Miles de españoles se manifiestan contra una reforma laboral

Reuters

Decenas de miles de españoles salieron a las calles el domingo en diferentes ciudades convocadas por los sindicatos para protestar contra una reforma laboral aprobada recientemente por el Gobierno, que facilita el despido y también la reducción unilalteral de salarios.

Estas son las primeras manifestaciones desde que los sindicatos Comisiones Obreras y Unión General de Trabajadores (UGT) convocaran esta semana una huelga general para el 29 de marzo, sumándose a una creciente movilización en las calles contra las reformas del Gobierno de centroderecha y los recortes de gasto con los que pretende recuperar las finanzas públicas.

Hasta medio millón de personas acudieron a las marchas en 60 ciudades de todo el país, según los sindicatos, aunque la policía no dio una cifra oficial de asistencia.

En Madrid, los secretarios generales de los dos sindicatos, Cándido Méndez, de UGT, e Ignacio Fernández Toxo, de Comisiones Obreras, recorrieron el centro de Madrid tras una gran pancarta que decía "Inútil, ineficaz e injusta", en contraposición a los calificativos que dio a la reforma laboral el presidente del Gobierno, Mariano Rajoy.

"Este Gobierno está haciendo un aprovechamiento inmoral de la angustia de la buena gente de este país como consecuencia de la recesión económica. Pretende aprovechar la crisis para hacer un duro ajuste de cuentas a los derechos laborales y a los derechos sociales, y pretende que nos adentremos en el camino de la recesión social", dijo Méndez al término de la marcha.

"Piensa la gente de buena fe que estas medidas del Gobierno, cuando acabe la crisis, acabarán, y volveremos a la situación anterior… ¡No! El Gobierno pretende que estas medidas sean para toda la vida, y por eso tenemos que oponernos democráticamente a ellas", agregó.

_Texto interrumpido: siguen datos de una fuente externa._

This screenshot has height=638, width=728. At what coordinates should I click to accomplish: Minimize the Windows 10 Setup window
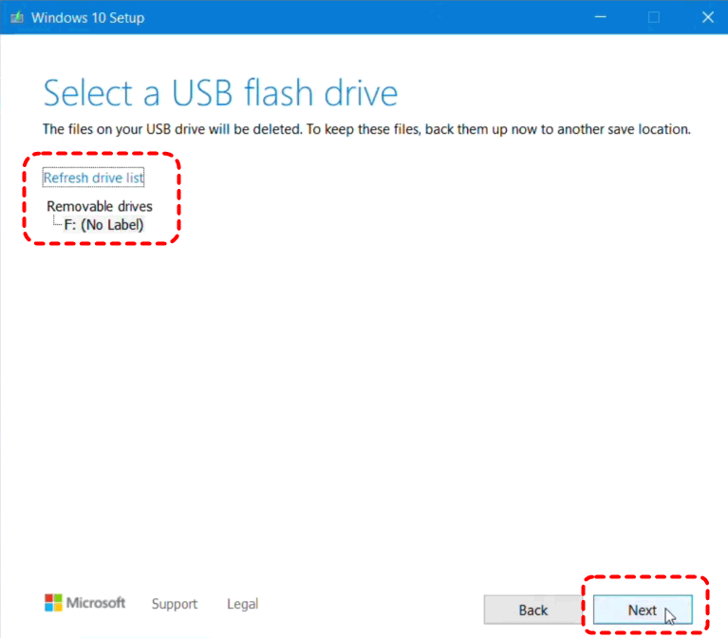(600, 17)
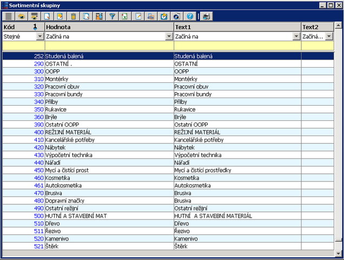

España tiene la tasa de desempleo más elevada de la Unión Europea y el propio Gobierno espera que alcance un récord del 24,3% este año. Los españoles suponen casi un tercio de los desempleados en la zona euro. El Gobierno espera que medidas como la reducción de la indemnización por despido improcedente de 45 a 33 días por año trabajado y la restricción del vínculo entre inflación y alzas salariales ayude a dar más flexibilidad al rígido mercado laboral.

El Gobierno está deseoso de mostrar a Bruselas y a sus socios europeos que va en serio respecto a la aplicación de reformas estructurales impopulares pero que espera que le ayuden a cumplir los duros objetivos de reducción del déficit presupuestario.

Pero los manifestantes sostienen que las medidas socavan lo derechos de los trabajadores.

"Es un perjuicio para los trabajadores, favorece el despido, se beneficia al empresario, nos están recortando por todas partes el sistema publico", dijo Irene Jiménez, una empleada del  sector salud de 29 años que está en el último de una serie de contratos de tres meses.

La reforma no ayudará a los desempleados, aseguró el funcionario de 53 años José Javier Rodríguez. "Es absurdo pensar que por facilitar el despido se va a bajar el desempleo", manifestó.

La huelga general del 29 de marzo será la primera desde septiembre de 2010, cuando los sindicatos protestaron contra la aguada reforma laboral aprobada por el entonces Gobierno socialista.

Hace dos años, el impacto fue bastante limitado, aparte de causar algunos problemas en el transporte y la industria.

Alrededor de un 75% de los españoles piensa que la reforma laboral no ayudará a crear empleo, según una encuesta reciente. Sin embargo, un 67% cree que una huelga general no ayudará e incluso empeorará la situación.